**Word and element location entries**
::::

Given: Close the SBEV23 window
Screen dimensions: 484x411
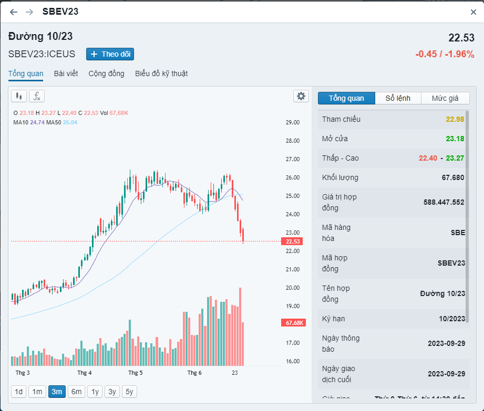Looking at the screenshot, I should [x=473, y=12].
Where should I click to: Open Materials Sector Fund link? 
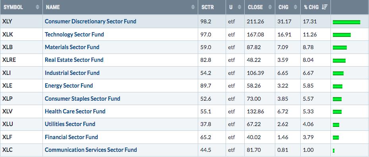coord(72,47)
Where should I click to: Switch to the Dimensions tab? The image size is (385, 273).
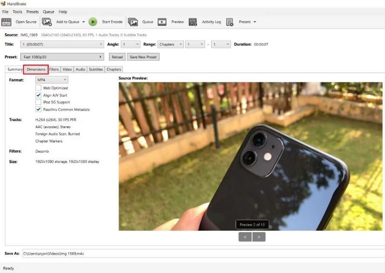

::::

**What to produce**
Reproduce all of the entries above verbatim, leaving out the pictures.

**Reply to the exercise**
Given: Close the SBEV23 window
Screen dimensions: 484x411
Looking at the screenshot, I should [x=473, y=12].
Where should I click to: Open Materials Sector Fund link? 
coord(72,47)
Where should I click to: Switch to the Dimensions tab? The image size is (385, 273).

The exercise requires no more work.